# DL Ice conditions rain, temps combined ?



## mwalleye (Mar 12, 2009)

New to the ice fishing, ice condition combined with weather planning a trip to your lake on the 22-23 of march and the weather looks (*&#^!%) Safty first, with the temps and the rain how fast will the ice melt. I'm traveling on a wheeler out of the casino, I'm bringing the rain gear going fishing some place some how but any advice would be nice thank you


----------



## Hick-From-Hell (Mar 18, 2008)

PLenty of ice yet, wheeler will be no problem.


----------



## Ed's Bait (Jul 26, 2002)

Last week warm temps deteriorated shorelines and it appeared the end of 
driving on the lake was near. But this week's cold snap has refrozen 
shorelines and appears to have given ice fisherman a reprieve. Fishing on the 
other hand continues to be a bit hit and miss. Anglers are reporting decent 
walleye catches but are having trouble staying on any perch.
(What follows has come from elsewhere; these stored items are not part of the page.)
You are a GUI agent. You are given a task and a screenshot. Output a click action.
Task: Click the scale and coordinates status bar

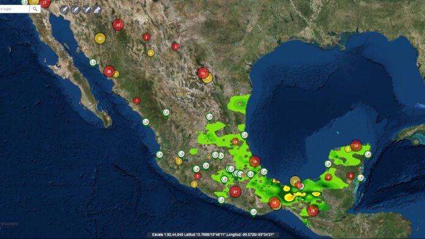coord(213,234)
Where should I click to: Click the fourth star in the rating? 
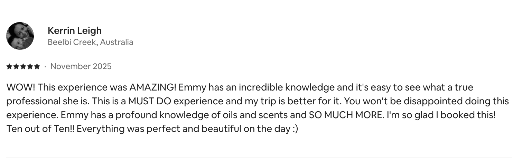(30, 67)
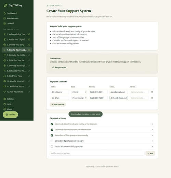171x178 pixels.
Task: Remove the 'Found an accountability partner' action
Action: 153,146
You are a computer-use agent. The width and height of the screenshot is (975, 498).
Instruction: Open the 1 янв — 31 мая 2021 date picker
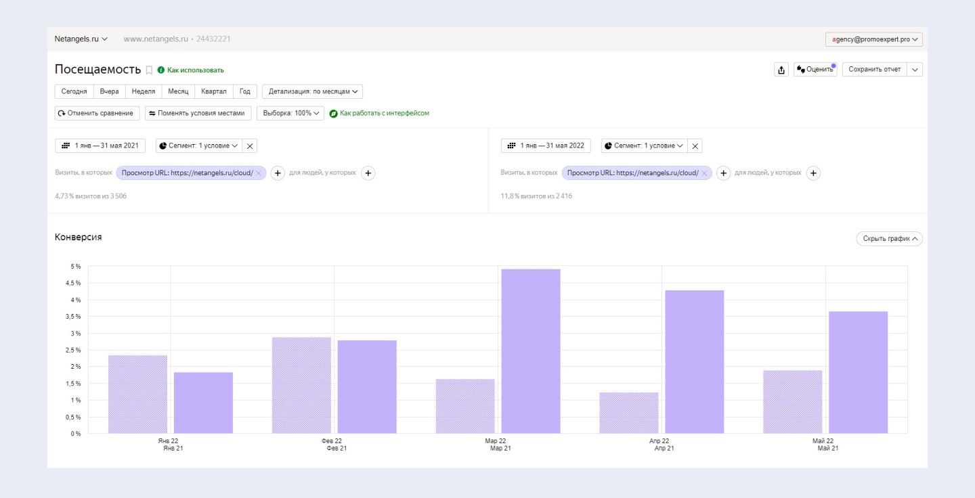point(100,146)
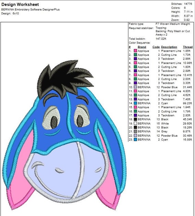
Task: Select the Stitches value 14776
Action: click(188, 4)
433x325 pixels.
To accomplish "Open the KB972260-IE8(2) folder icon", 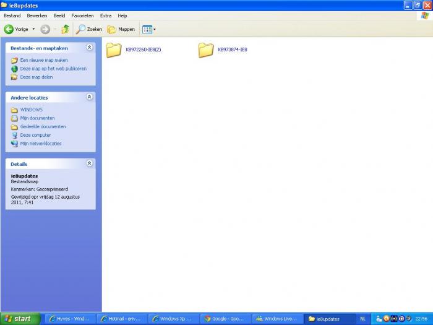I will coord(113,50).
For walleyes, 
anglers have been fishing the north end of Six Mile Bay, the Doc Hagens area, 
Mission Bay, Foughty's Point, the sunken Black Tiger road, and Jerusalem Bay. 
Sonars and chubby darters or nils, buckshots, kastmasters raps, and other 
spoon type jigs tipped with minnows or minnow heads continue to be the lures 
of choice. Perch fisherman are finding some fish in the south end of Black 
Tiger Bay, the Woods Rutten area, Skadsen's Bay, and the mouth of Creel Bay. 
Perch fisherman are reporting they have to move quite a bit to both find fish 
and to stay on them once they do. Hali's, kastmasters, small raps, genz 
worms, and other small jigs tipped with minnows, minnow heads, wax worms, and 
spikes all work at times. For pike fishing try Jerusalem Bay or the north end 
of Six Mile Bay near Channel A. Smelt or herring off tip-ups continues to 
work the best. Pike and walleyes are also being caught in Lake Irvin, but 
access has been deteriorating and moving water in that area will make it one 
of the first areas to cause problems. As temps warm up, anglers will need to 
start using atv's or walking out. Good Luck & Good
Fishing!!!


----------